# mini orchid for plant hat?



## Dendrobait (May 29, 2005)

Any orchid connoseiurs have ideas?

I wonder if any would work? They would need to be...

Fairly small and compact...something a few inches tall with thin strappy leaves wiuld be ideal...fleshy could be prone to breakage. This includes the bloom spike.

Tolerant of full sun and dry conditions.

Fast growing and inexpensive.


----------



## epiphytes etc. (Nov 22, 2010)

Look at Dockrillia and Tolumnia. Both are fleshy, but I don't think they're especially brtittle. The flower stalks will be much taller though. Maybe Bulbophyllum ambrosia? That one seems damn near indestructible.


----------



## bicyclephysics (Apr 26, 2013)

You're putting an orchid... on a hat? What about a tillandsia of some type?


----------



## FroggyKnight (Mar 14, 2013)

bicyclephysics said:


> You're putting an orchid... on a hat? What about a tillandsia of some type?


He's done that twice already. Quite successfully too!

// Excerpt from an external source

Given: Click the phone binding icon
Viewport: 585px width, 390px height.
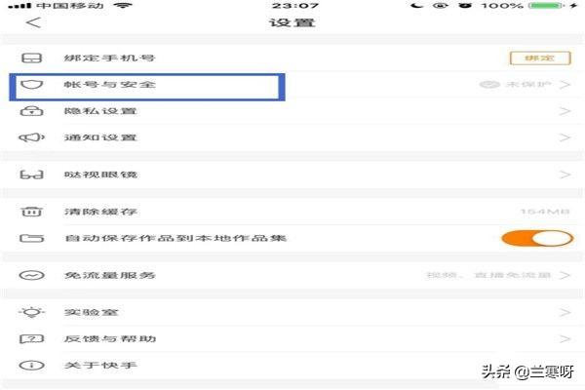Looking at the screenshot, I should [x=32, y=59].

I can't wait to see what you come up with this time, Joe. I will definitely be following 

How about an Aerangis sp? I don't grow any, but I think many can take lots of sun and possibly drought. They grow slow though.... (i think)
Sent from my SGH-T959 using Tapatalk 2


----------



## Sammie (Oct 12, 2009)

bicyclephysics said:


> You're putting an orchid... on a hat? What about a tillandsia of some type?


http://www.dendroboard.com/forum/plants/195393-air-plants-car-3.html#post2079594


----------



## oldlady25715 (Nov 17, 2007)

Check out the SCADs thread for a pic of the hat in action. Gotta give u props on that one Joseph!


----------



## Hobbes1911 (Mar 22, 2013)

Ceratostylis maybe? Or try barbosella or pleurothallis. How are you going to provide them with their climate needs?


----------



## Judy S (Aug 29, 2010)

bet there are lots of us who wanna see THAT hat....


----------



## Hobbes1911 (Mar 22, 2013)

How about a giant phalaenopsis in the middle of the hat? Or three along the edge? You could bare root them, get them from HD or Lowes and it would be fun looking!


----------



## Dendrobait (May 29, 2005)

They will need to be small to keep things lightweight and practical...this hat goes on hikes and the like.

Whatever it is it will need to like conditions that prevail on a hat...for the most part sunny and breezy...should grow alongside of xeric tillys.


----------



## cwb741 (Feb 16, 2012)

Neofinetia falcata would be my choose.


----------



## Dendrobait (May 29, 2005)

I settled on 3 possibilities.

Leptotes bicolor. This critter is pretty tender...so unlikely to work unless you baby the hat and live in the bay area or something.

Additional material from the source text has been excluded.